Whatever’s doing it is getting better at it, or stronger. Or both.
“Shit,” I observed, and I turned away and jogged on.
Perhaps something wants to show you that it can baffle you completely now.
“Then it’s succeeded,” I acknowledged. “Hey, Something!” I shouted. “You hear that? You win! You’ve baffled me completely. Can I go home now? If it’s something else you’re trying to do, though, you’ve failed! I’m missing the point completely!”
The dazzling flash which followed cast me down upon the trail and blinded me for several long moments. I lay there tense and twitching, but no thunderclap followed. When my vision cleared and my muscles stopped their spasms, I beheld a giant regal figure posed but a few paces before me: Oberon.
Only it was a statue, a duplicate of one which occupied the far end of the Main Concourse back in Amber, or possibly even the real thing, for on closer inspection I noted what appeared to be bird droppings upon the great man’s shoulder.
“Real thing or construct?” I said aloud.
Real, I'd say, Frakir replied.
I rose slowly.
“I understand this to be an answer,” I said. “I just don’t understand what it means.”
I reached out to touch it, and it felt like canvas rather than bronze. In that instant my perspective somehow shifted, and I felt myself touching a larger than life-size painting of the Father of His Country. Then its borders began to waver, it faded, and I saw that it was part of one of those hazy tableaux I had been passing. Then it rippled and was gone.
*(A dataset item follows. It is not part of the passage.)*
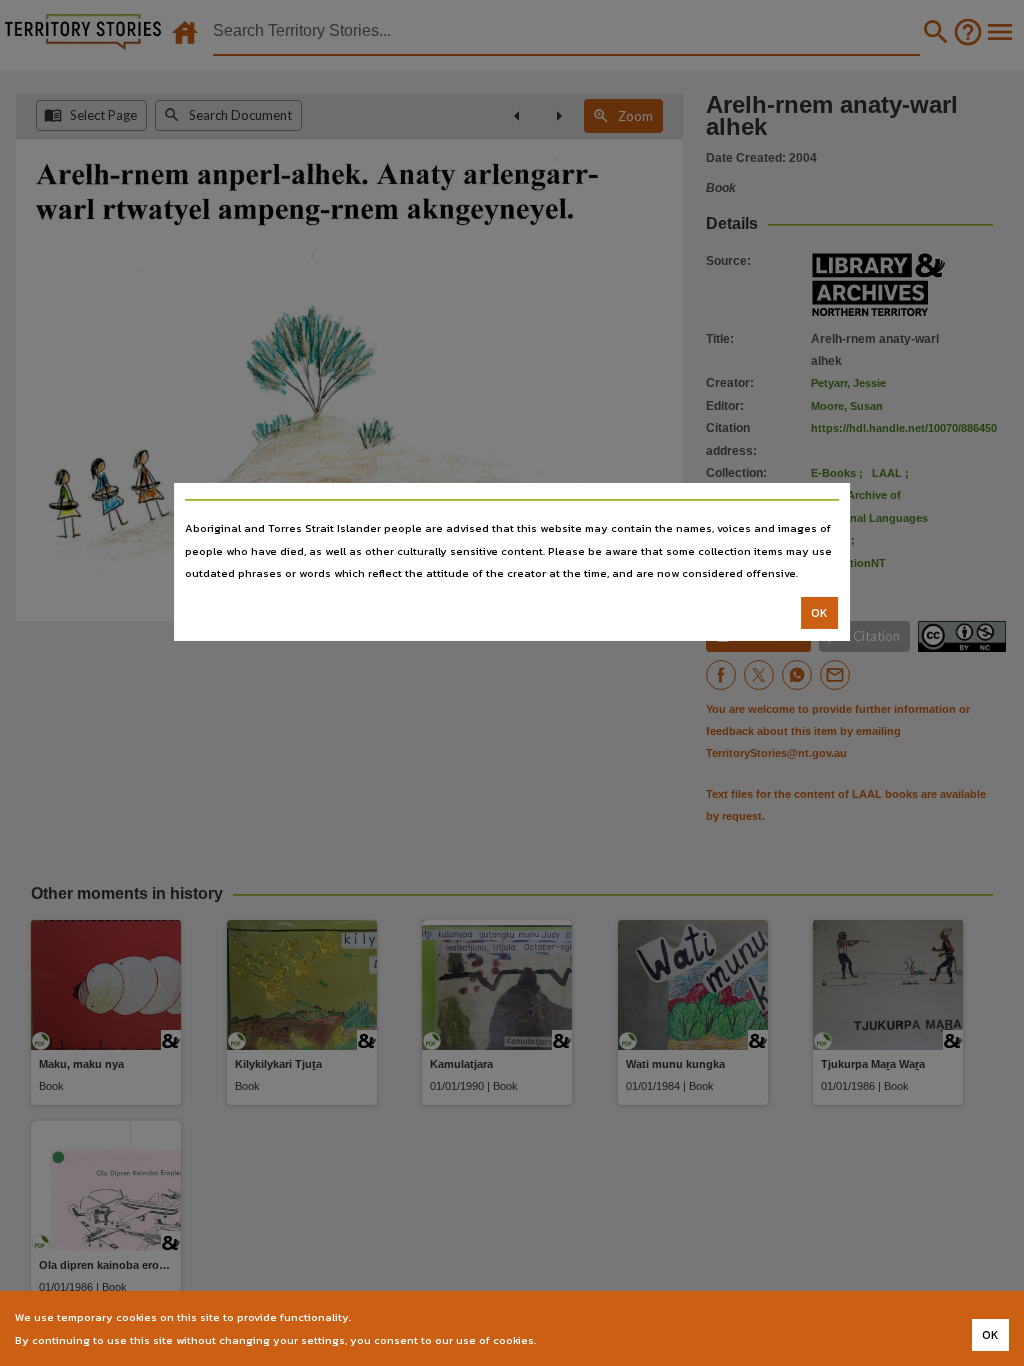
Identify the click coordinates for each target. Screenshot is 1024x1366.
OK (819, 613)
“I give up,” I said, walking through the space it had occupied but moments before. “The answers are more confusing than the situations that cause the questions.”
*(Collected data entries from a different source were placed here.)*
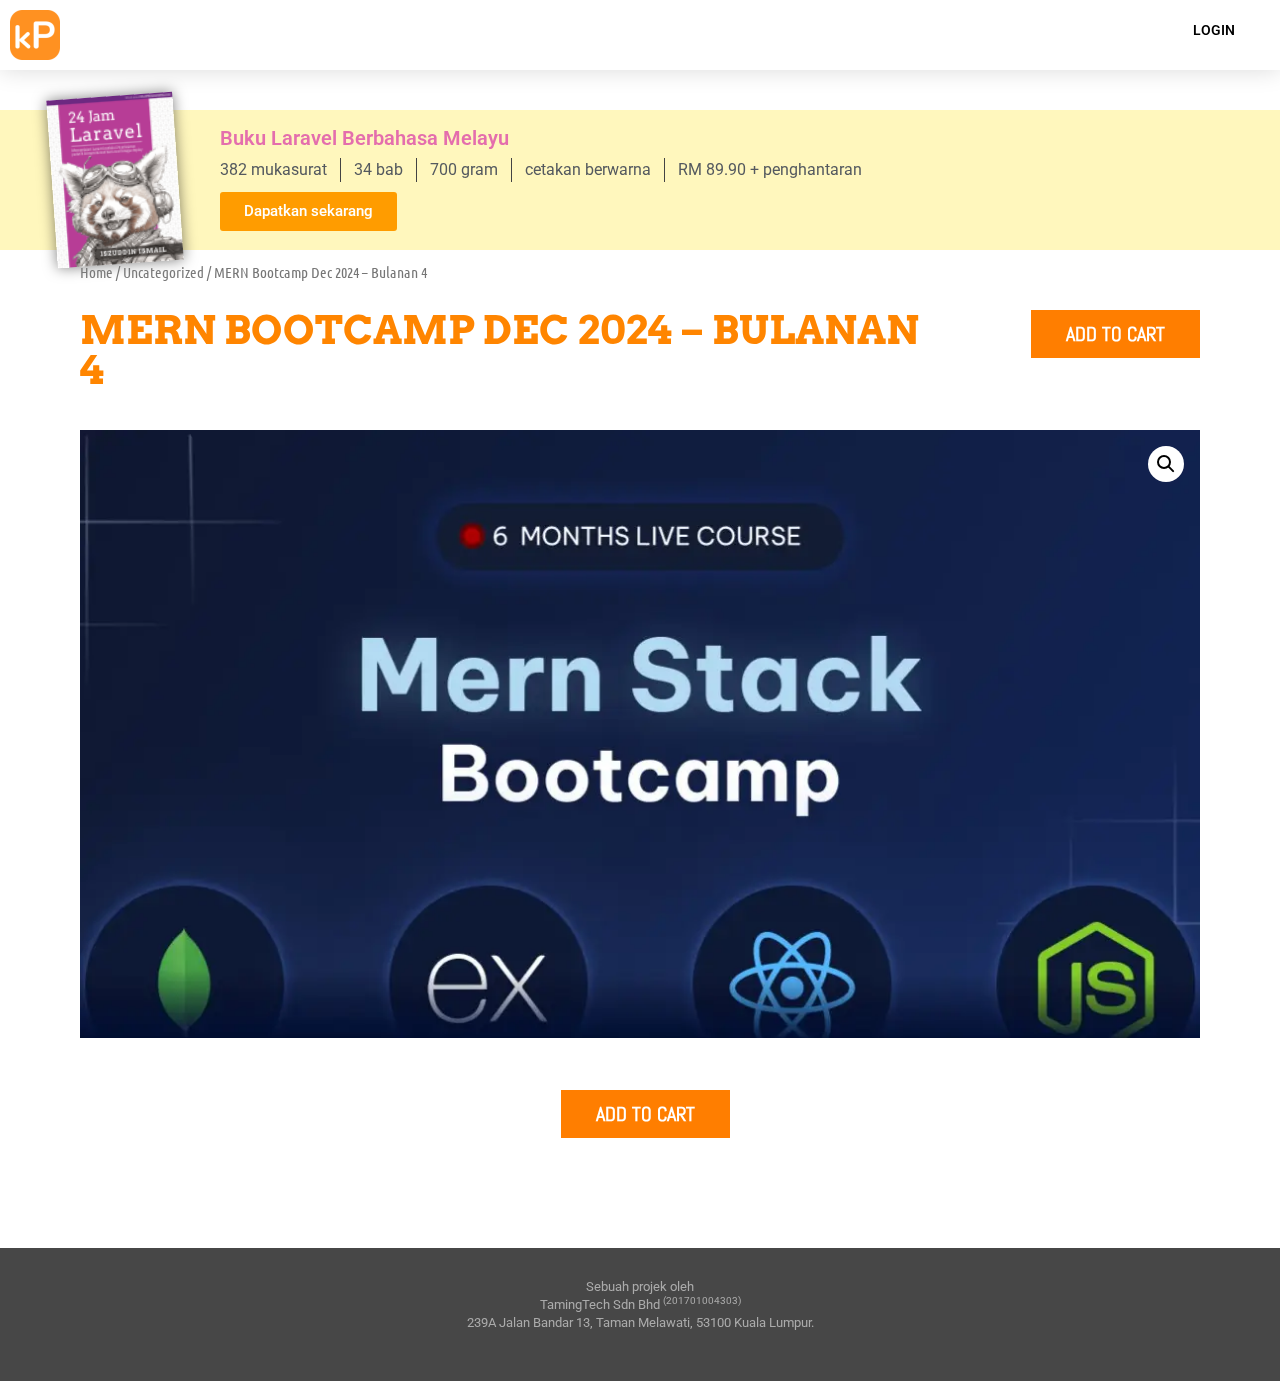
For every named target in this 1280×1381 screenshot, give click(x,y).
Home (96, 272)
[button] (1166, 464)
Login (1214, 30)
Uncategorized (163, 272)
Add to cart (1115, 334)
Since we are passing between shadows, could this not be a statement that all things are real—somewhere?
“I suppose. But I already knew that.”
And that all things are real in different ways, at different times, in different places?
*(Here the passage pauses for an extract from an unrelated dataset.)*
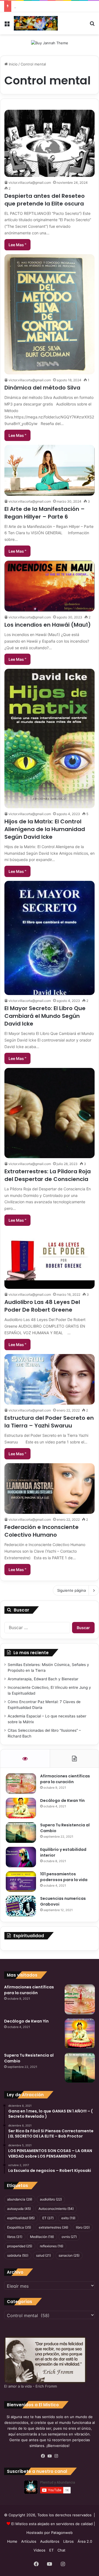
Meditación (42, 2237)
“Okay, what you are saying could well be the message. I doubt that something is going to these extremes, however, just to make philosophical points that may be new to you but are rather well-worn elsewhere. There must be a special reason, one that I still don’t grasp.”
Up until now the scenes I’d passed had been still lifes. Now, however, a number occurred which contained people; some, other creatures. In these, there was action—some of it violent, some amorous, some simply domestic.
Yes, it seems to be a progression. It may be leading up to something.
“When they leap out and attack me, I’ll know I’ve arrived.”
Who knows? I gather that art criticism is a complex area.
But the sequences faded shortly thereafter, and I was left jogging on my bright trail through darkness once again. Down, down the still gentle slope toward the crossroads. Where was the Cheshire Cat when rabbit hole logic was what I really needed?
One moment I was watching the crossroads as I advanced upon it. An eye blink later I was still watching the crossroads, only now the scene was altered. There was now a lamppost on the near right-hand corner. A shadowy figure stood beneath it, smoking.
“Frakir, how’d they pull that one?” I asked.
Very quickly, she replied.
“What do the vibes read?”
Attention focused in your direction. No vicious intent, yet.
I slowed as I drew near. The trail became pavement, curbs at either hand, sidewalks beyond them. I stepped out of the street onto the right-hand walk. As I moved along it, a damp fog blew past me, hung between me and the light. I slowed my pace even more. Shortly I saw that the pavement had grown damp. My footsteps echoed as if I walked between buildings. By then the fog had grown too dense for me to discern whether buildings had actually occurred beside me. It felt as if they had, for there were darker areas here and there within the gloom. A cold wind began to blow against my back, and droplets of moisture fell upon me at random intervals. I halted. I turned up the collar of my cloak. From somewhere entirely out of sight, high overhead, came the faint buzzing sound of an airplane. I began walking again after it had gone by. Tinily then, and muffled, from across the street perhaps, came the sound of a piano playing a half-familiar tune. I drew my cloak about me. The fog swirled and thickened.